» **Texto de lectura**:
-.-.-

Los paralelismos entre algunos episodios bíblicos, como los que se han enunciado con anterioridad (el periodo de Josías como rey y las cartas de Apocalipsis 2-3), los inicios de la Reforma Protestante y la situación actual deben desarrollarse con sumo cuidado para encontrar puntos de contacto que, sin menoscabo de las coyunturas específicas, sea posible trazar puentes de análisis que permitan ampliar la visión de dichos sucesos y su posible aplicación. De ese modo, hay que reconocer que los ímpetus reformadores en el antiguo Israel fueron idealizados, lo mismo que algunas vertientes protestantes han elevado lo sucedido durante el siglo xvi a una estatura legendaria que no corresponde con la realidad y que más bien aleja sus bondades al no querer ver sus contradicciones. La proyección socio-política, económica y cultural de la Reforma se deja de observar como una cadena de sucesos y planteamientos que conformaron un nuevo escenario que tardó tiempo en estabilizarse y en mostrar sus beneficios. La fuerza con que progresivamente se impuso la secularización no fue uniforme y hubo zonas completas (como España, y después América Latina) en donde la importancia de la religión siguió y sigue permeando la mentalidad de mucha gente. Por ello, suponer que la Reforma alcanzó a renovar el rostro de Occidente en todo el aspecto religioso sería desconocer sus límites. Lo que sí hizo fue establecer una cultura asociativa diferente y reestructurar la comprensión de las doctrinas cristianas para adaptarlas a una nueva época.

-.-.-

» **Extracto de datos**:
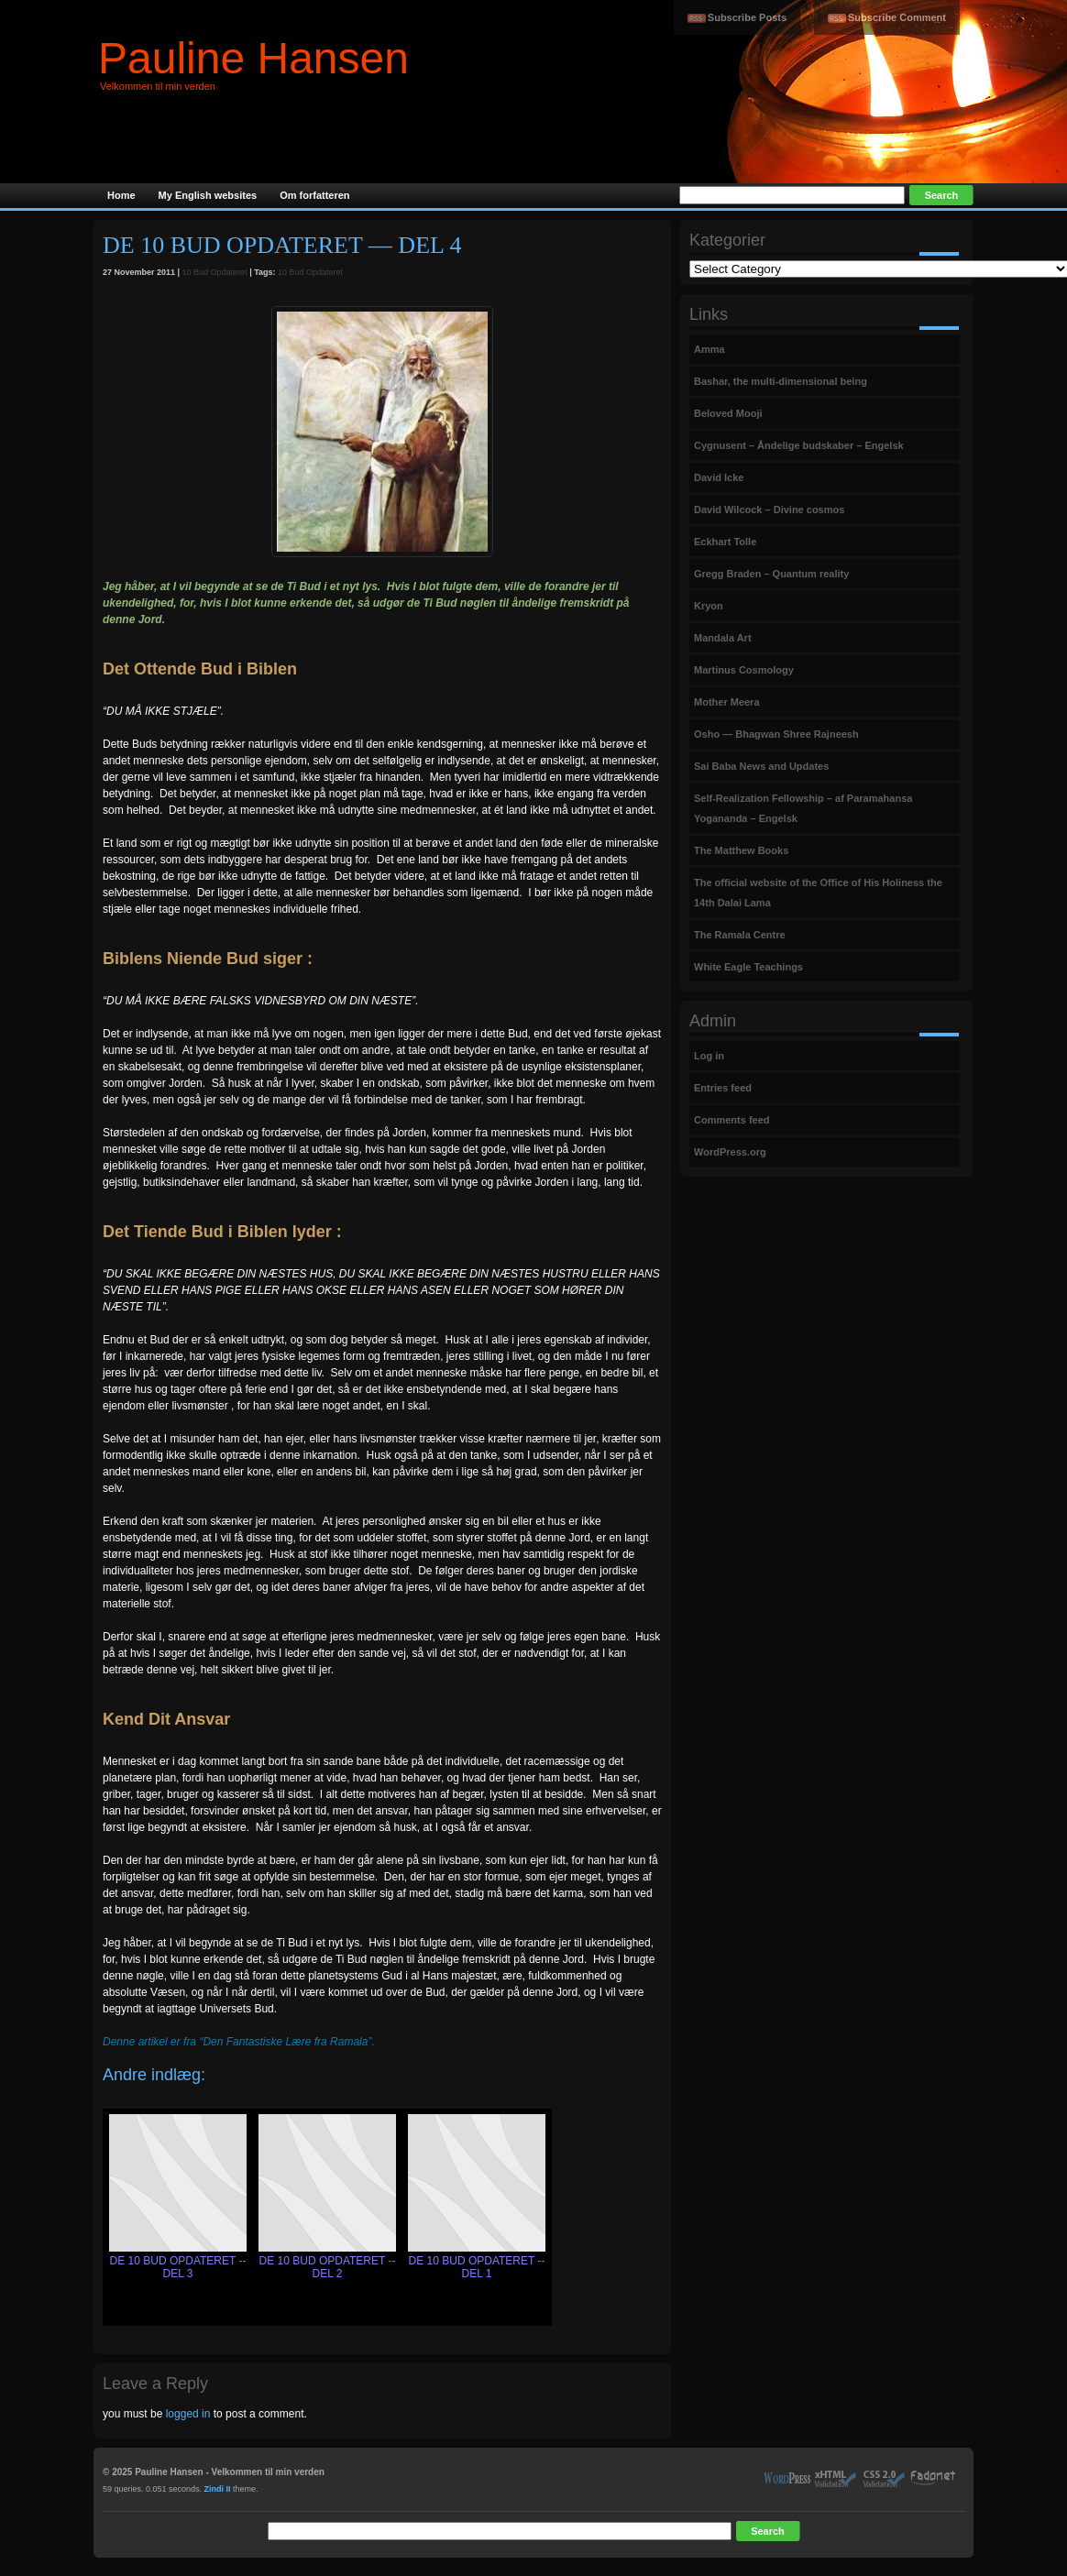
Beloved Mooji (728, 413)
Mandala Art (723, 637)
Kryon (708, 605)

-.-.-

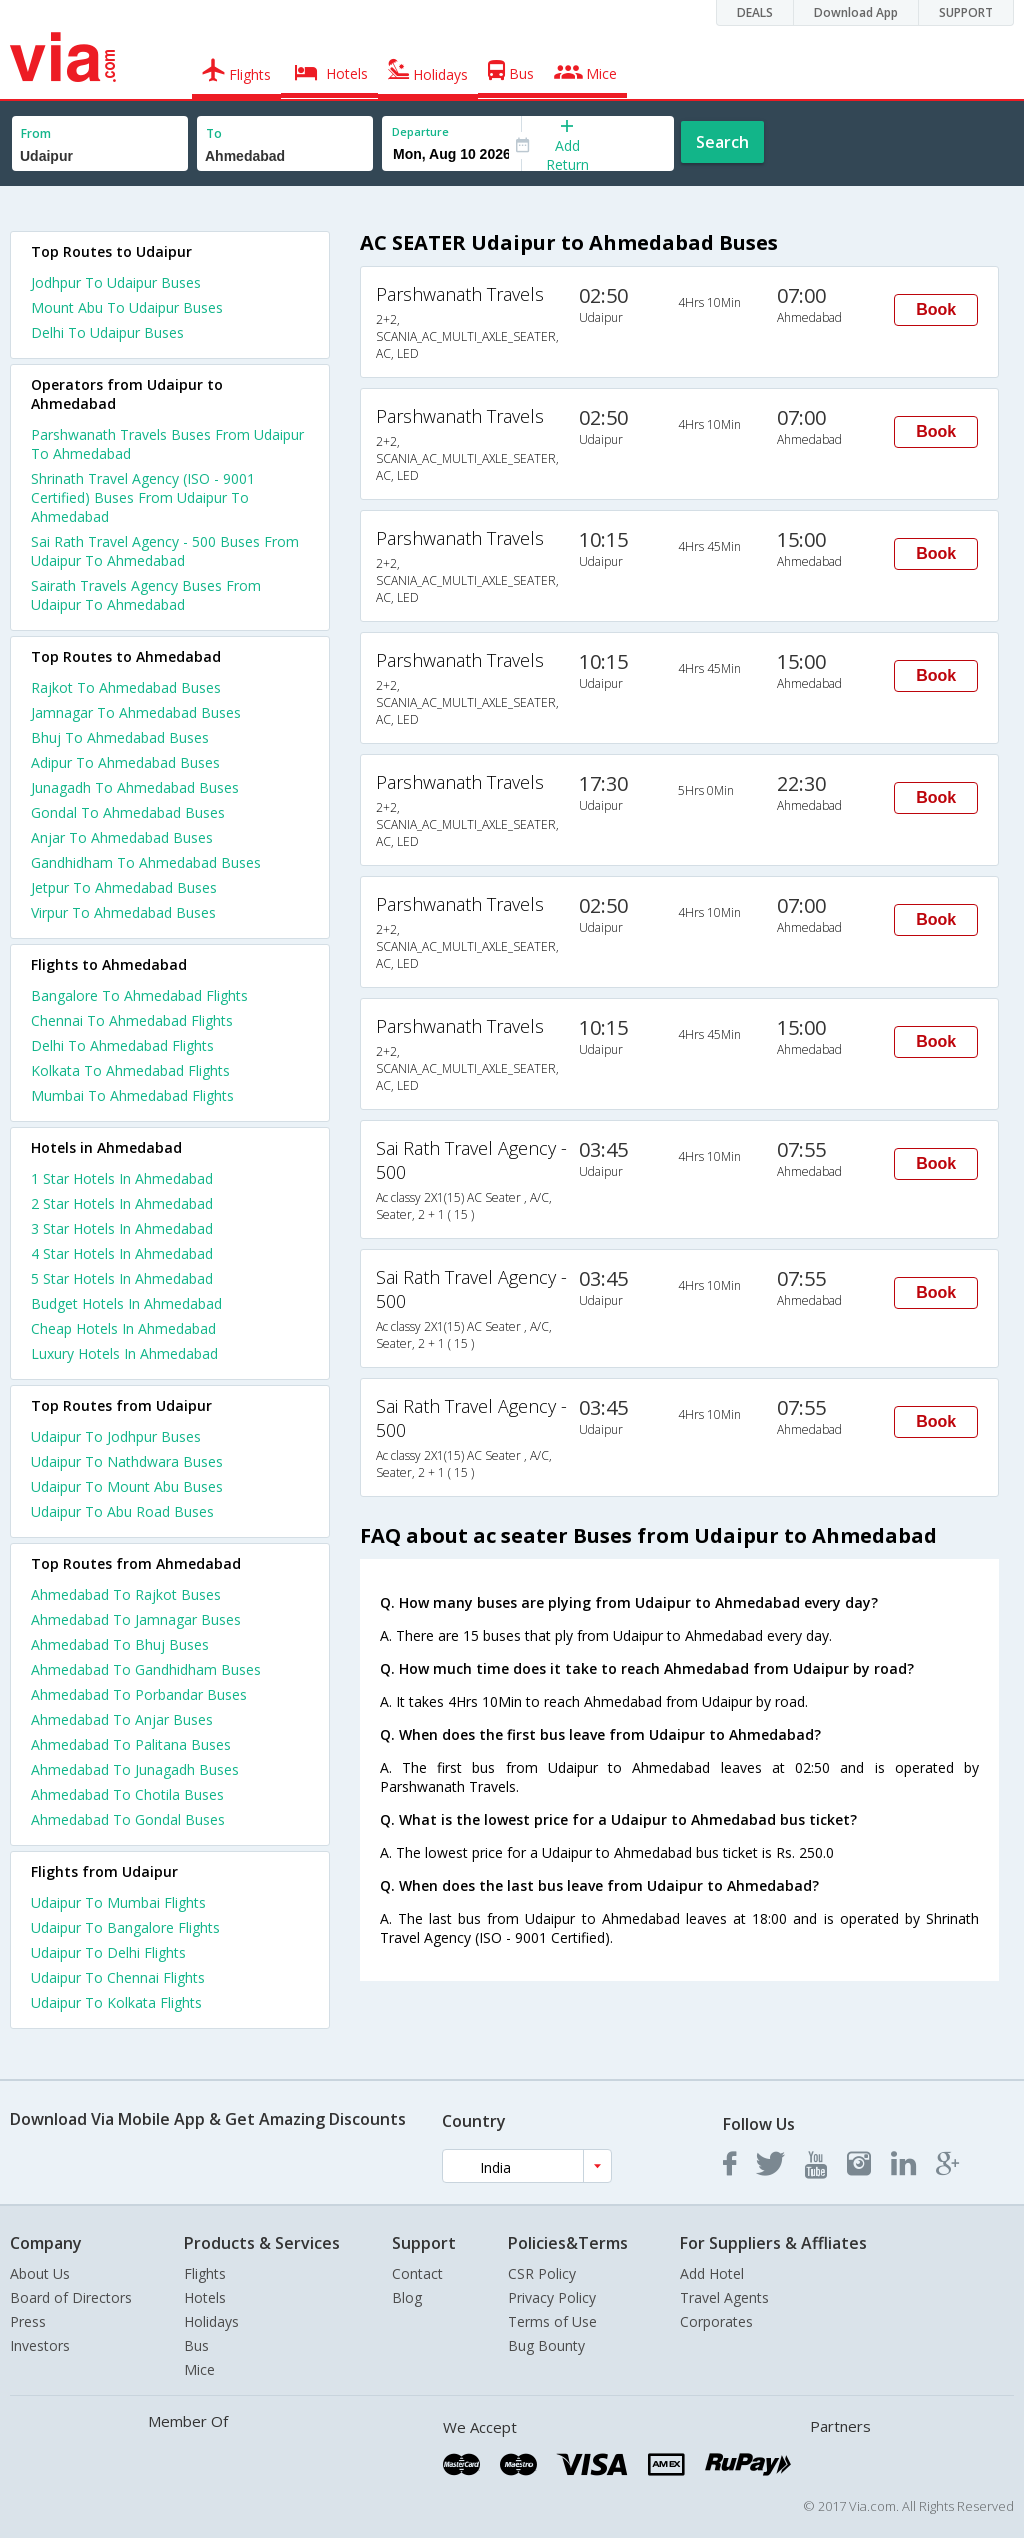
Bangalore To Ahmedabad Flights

-.-.-

» **Objetivo de la tarea**: Transcribe completo el texto de lectura sobre la Reforma Protestante que figura más arriba, sin alterar ninguna palabra ni signo de puntuación.

» **Respuesta a la tarea**:
Los paralelismos entre algunos episodios bíblicos, como los que se han enunciado con anterioridad (el periodo de Josías como rey y las cartas de Apocalipsis 2-3), los inicios de la Reforma Protestante y la situación actual deben desarrollarse con sumo cuidado para encontrar puntos de contacto que, sin menoscabo de las coyunturas específicas, sea posible trazar puentes de análisis que permitan ampliar la visión de dichos sucesos y su posible aplicación. De ese modo, hay que reconocer que los ímpetus reformadores en el antiguo Israel fueron idealizados, lo mismo que algunas vertientes protestantes han elevado lo sucedido durante el siglo xvi a una estatura legendaria que no corresponde con la realidad y que más bien aleja sus bondades al no querer ver sus contradicciones. La proyección socio-política, económica y cultural de la Reforma se deja de observar como una cadena de sucesos y planteamientos que conformaron un nuevo escenario que tardó tiempo en estabilizarse y en mostrar sus beneficios. La fuerza con que progresivamente se impuso la secularización no fue uniforme y hubo zonas completas (como España, y después América Latina) en donde la importancia de la religión siguió y sigue permeando la mentalidad de mucha gente. Por ello, suponer que la Reforma alcanzó a renovar el rostro de Occidente en todo el aspecto religioso sería desconocer sus límites. Lo que sí hizo fue establecer una cultura asociativa diferente y reestructurar la comprensión de las doctrinas cristianas para adaptarlas a una nueva época.